Science Fair Project Encyclopedia
Robert Were Fox
Robert Were Fox (April 26, 1789 - July 25, 1877), English geologist and natural philosopher, was born at Falmouth.
He was a member of the Society of Friends, and was descended from members who had long settled in Cornwall, although he was not related to George Fox who had introduced the community into the county.
He was distinguished for his researches on the internal temperature of the earth, being the first to prove that the heat increased definitely with the depth; his observations being conducted in Cornish mines from 1815 for a period of forty years.
In 1829 he commenced a series of experiments on the artificial production of miniature metalliferous veins by means of the long-continued influence of electric currents, and his main results were published in Observations on Mineral Veins (Rep. Royal Cornwall Polytech. Soc., 1836).

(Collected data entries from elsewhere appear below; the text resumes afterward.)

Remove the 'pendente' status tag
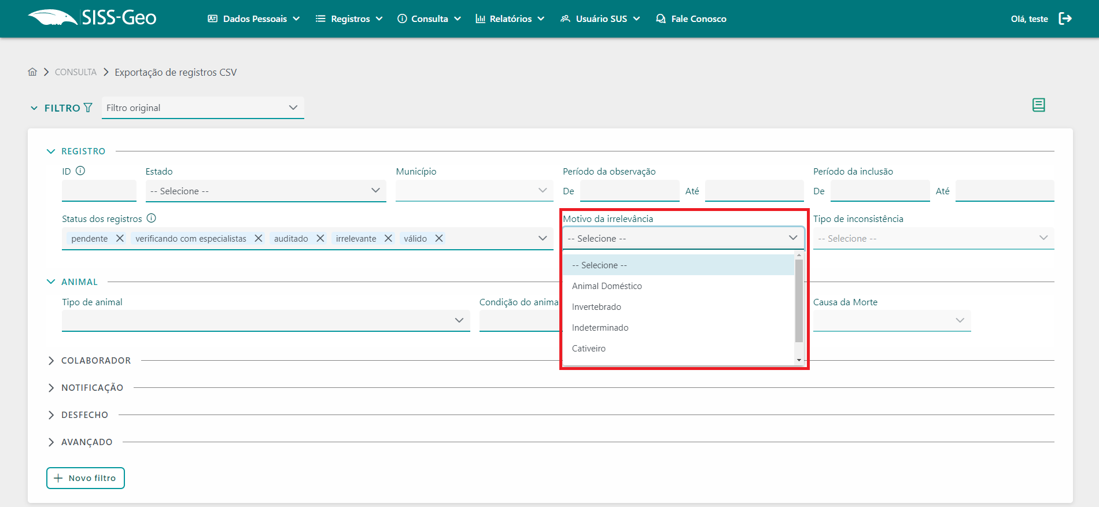Image resolution: width=1099 pixels, height=507 pixels. click(120, 238)
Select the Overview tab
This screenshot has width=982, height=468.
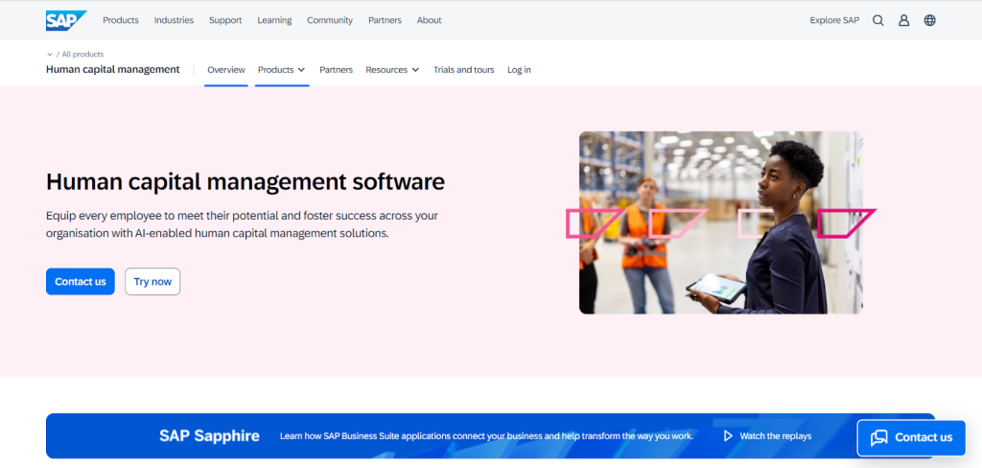[226, 70]
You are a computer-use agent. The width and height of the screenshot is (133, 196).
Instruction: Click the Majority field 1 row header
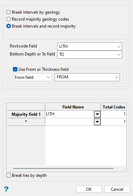(26, 114)
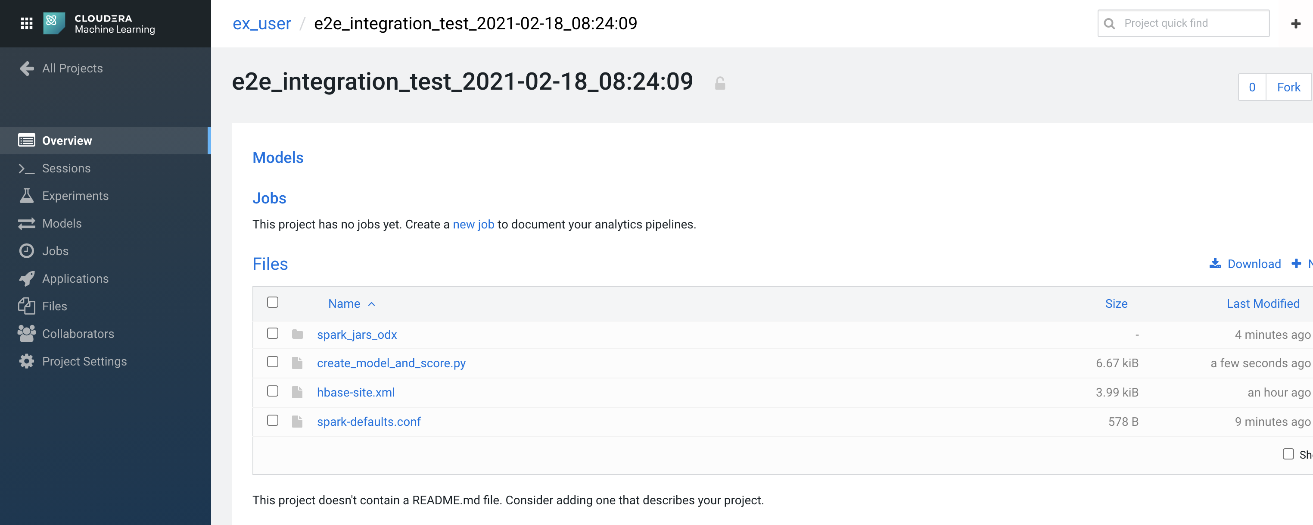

He was one of the founders in 1833 of the Royal Cornwall Polytechnic Society. He constructed in 1834 an improved form of reflector clipping needle. In 1848 he was elected fellow of the Royal Society. His garden at Penjerrick near Falmouth became noted for the number of exotic plants which he had naturalized.
His daughter Caroline Fox was a noted diarist.
See A Catalogue of the Works of Robert Were Fox, F.R.S., with a Sketch of his Life, by JH Collins, 1878.